■ The task
Reproduce the line that contains "Open the Startup type dropdown" and every line after it through the end of the records, exactly, with nothing added.

Pixel coordinate grounding data:
· · · · · · ·
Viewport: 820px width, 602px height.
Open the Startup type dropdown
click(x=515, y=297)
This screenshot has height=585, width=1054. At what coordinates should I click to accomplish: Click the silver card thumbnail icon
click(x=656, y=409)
· · · · · · ·
■ Written reply
Open the Startup type dropdown
click(x=515, y=297)
This screenshot has height=585, width=1054. At what coordinates should I click to accomplish: Click the silver card thumbnail icon
click(x=656, y=409)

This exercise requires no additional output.